Logging into the VM-Series
Click the Management UI link on the FireNet tab (shown above) to access the UI of the Palo Alto VM-Series firewall.
Your login information is "admin" and the password you configured in the previous section.
Dynamic Updates
To make sure your firewall is up-to-date, in your firewall UI you can navigate to Device > Dynamic Updates and click Check Now. You can then download and install the latest versions of Applications and Threat Wildfire updates.

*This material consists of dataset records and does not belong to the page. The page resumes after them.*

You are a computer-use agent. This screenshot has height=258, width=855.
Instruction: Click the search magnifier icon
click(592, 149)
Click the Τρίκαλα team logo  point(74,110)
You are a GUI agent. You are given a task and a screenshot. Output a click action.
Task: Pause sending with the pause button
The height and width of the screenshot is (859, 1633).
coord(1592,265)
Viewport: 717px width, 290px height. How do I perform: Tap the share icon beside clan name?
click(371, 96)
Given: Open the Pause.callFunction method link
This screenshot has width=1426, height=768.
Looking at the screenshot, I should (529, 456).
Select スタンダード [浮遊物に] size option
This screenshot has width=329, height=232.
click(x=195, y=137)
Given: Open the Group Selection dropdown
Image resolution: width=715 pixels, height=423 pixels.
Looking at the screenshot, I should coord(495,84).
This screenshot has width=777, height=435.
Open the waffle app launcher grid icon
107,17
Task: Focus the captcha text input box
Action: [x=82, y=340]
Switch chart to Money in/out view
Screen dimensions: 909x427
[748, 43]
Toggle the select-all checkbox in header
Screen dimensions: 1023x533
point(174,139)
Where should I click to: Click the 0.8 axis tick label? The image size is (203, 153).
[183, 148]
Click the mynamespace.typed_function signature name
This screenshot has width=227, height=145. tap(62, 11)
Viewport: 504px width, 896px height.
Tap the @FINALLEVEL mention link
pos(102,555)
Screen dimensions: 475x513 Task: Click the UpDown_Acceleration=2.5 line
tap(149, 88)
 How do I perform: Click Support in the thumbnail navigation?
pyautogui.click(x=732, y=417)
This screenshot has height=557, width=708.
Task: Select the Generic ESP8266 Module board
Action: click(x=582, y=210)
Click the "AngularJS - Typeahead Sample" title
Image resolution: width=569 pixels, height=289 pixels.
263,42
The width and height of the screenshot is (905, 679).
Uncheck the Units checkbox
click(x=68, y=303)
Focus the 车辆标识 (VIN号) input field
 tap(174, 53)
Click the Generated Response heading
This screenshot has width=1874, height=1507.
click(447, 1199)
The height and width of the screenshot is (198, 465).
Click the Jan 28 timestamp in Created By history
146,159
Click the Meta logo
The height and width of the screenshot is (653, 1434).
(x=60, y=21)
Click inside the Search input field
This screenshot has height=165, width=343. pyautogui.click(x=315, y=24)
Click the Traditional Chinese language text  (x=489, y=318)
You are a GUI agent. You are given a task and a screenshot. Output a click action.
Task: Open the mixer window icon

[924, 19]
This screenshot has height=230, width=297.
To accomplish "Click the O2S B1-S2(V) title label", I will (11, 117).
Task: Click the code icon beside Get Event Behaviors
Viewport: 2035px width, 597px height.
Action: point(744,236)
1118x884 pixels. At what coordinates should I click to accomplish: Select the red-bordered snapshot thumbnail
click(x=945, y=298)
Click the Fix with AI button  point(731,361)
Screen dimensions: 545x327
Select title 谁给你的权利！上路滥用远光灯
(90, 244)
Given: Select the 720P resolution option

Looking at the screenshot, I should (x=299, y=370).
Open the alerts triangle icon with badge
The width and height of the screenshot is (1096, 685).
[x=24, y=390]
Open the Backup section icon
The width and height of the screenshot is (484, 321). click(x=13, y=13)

Configuring VM-Series Ethernet 1/1 with WAN Zone
WAN is Wide Area Network. Ethernet 1/1 is Management Interface. Provides access to data center applications.
-
Once logged in, click on the Network tab to see a list of ethernet interfaces. Click ethernet1/1 and configure as per the following screenshot.
-
Select the Network tab.
-
Click ethernet1/1.
-
Select layer3 for Interface Type.
-
Select the Config tab in the popup Ethernet Interface window.
-
Select default for Virtual Router at the Config tab.
-
Click New Zone for Security Zone to create a WAN zone.
-
At the next popup screen, name the new zone WAN and click OK.
-
Select the IPV4 tab in the popup Ethernet Interface window.
-
Select DHCP Client.
-
Clear the Automatically create default route pointing to default gateway provided by server checkbox as shown below.
-
Click Commit. Once Commit is complete, you should see the Link State turn green at the Network page for ethernet1/1.
Configuring VM-Series Ethernet 1/2 with LAN Zone
-
Repeat the steps from Configuring VM-Series ethernet1/1 with WAN Zone section above for ethernet1/2. Name the new zone LAN.
-
Click Commit. Once Commit is complete, you should see the Link State turn green at the Network page for ethernet1/2.
Configuring Allow Outbound Policies
-
Navigate to Policies > Security > Click Add.
-
Name the policy "Outbound," then select the Source tab.
-
Select LAN zone > Destination tab.
-
Select WAN zone > Click OK.
Configuring NAT for Egress
Complete the following steps to enable NAT, to test Egress of the firewall.
-
Navigate to Policies > NAT and click Add.
-
Select the General tab and name the policy.
-
Click Original Packet.
-
At Source Zone, click Add, and select LAN.
-
At Destination Zone, select WAN.
-
At Destination Interface, select Ethernet1/1, as shown below.
-
Click Translated Packet. At Translation Type, select Dynamic IP And Port.
-
At Address Type, select Interface Address.
-
At Interface, select ethernet1/1, as shown below.
Setting up API Access
Follow the instructions in Setting up API Access to Palo Alto Networks VM-Series to enable API access.